## [Material for the task]
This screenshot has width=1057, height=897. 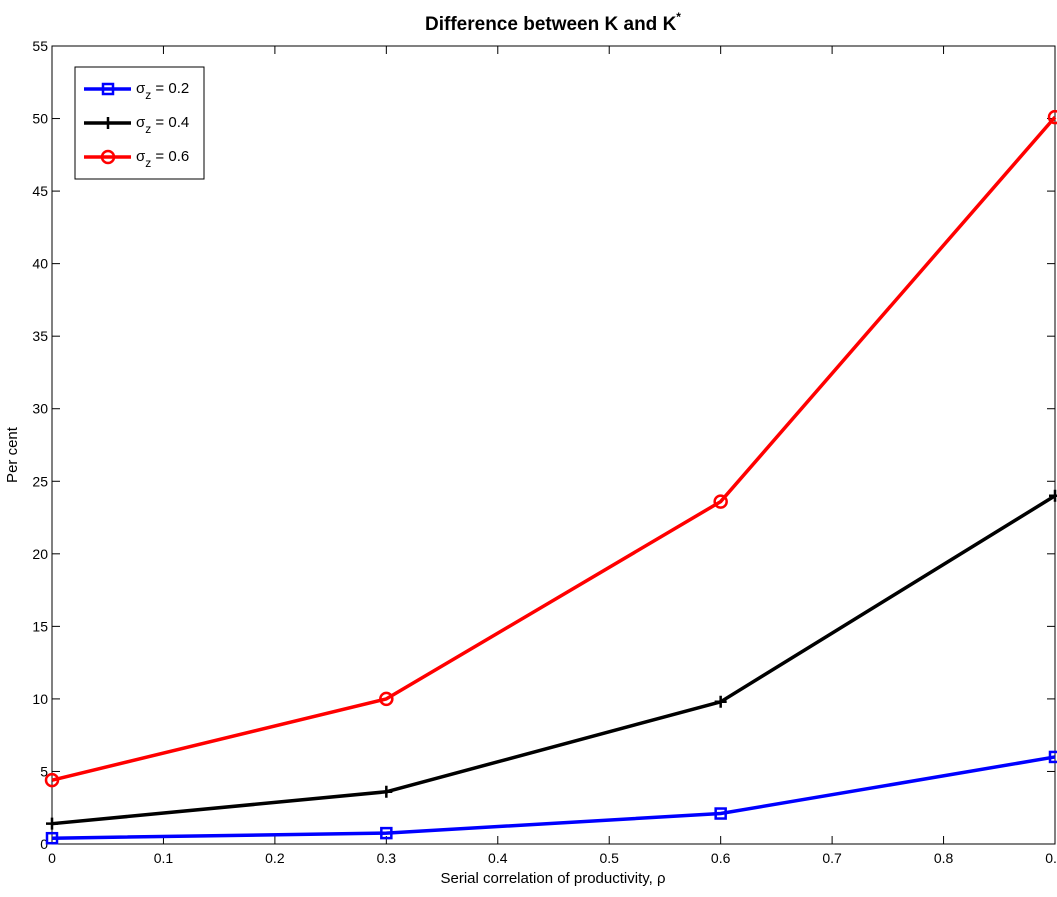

* * *

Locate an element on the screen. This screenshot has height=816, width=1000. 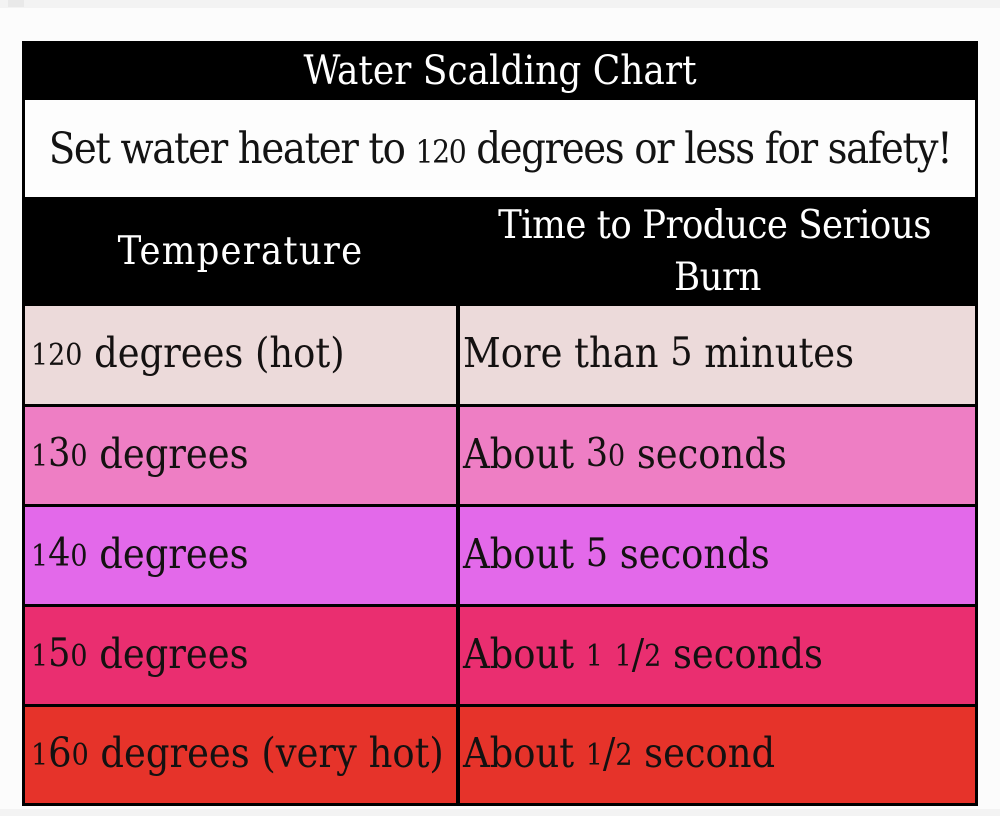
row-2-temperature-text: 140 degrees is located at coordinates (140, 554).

---

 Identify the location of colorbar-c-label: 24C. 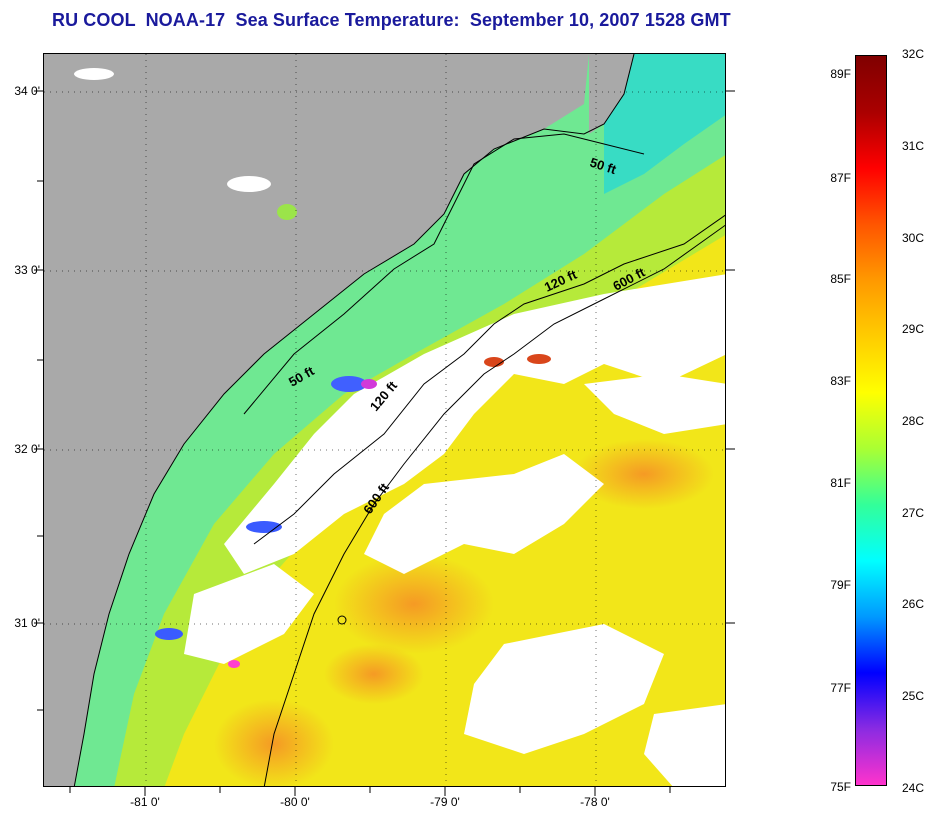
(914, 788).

## [Your task]
Copy out the rows from the line holding "Locate an element" through the line holding "row-2-temperature-text: 140 degrees", both included, word for word. Leave the pictures out.

## [Task answer]
Locate an element on the screen. This screenshot has height=816, width=1000. 
row-2-temperature-text: 140 degrees is located at coordinates (140, 554).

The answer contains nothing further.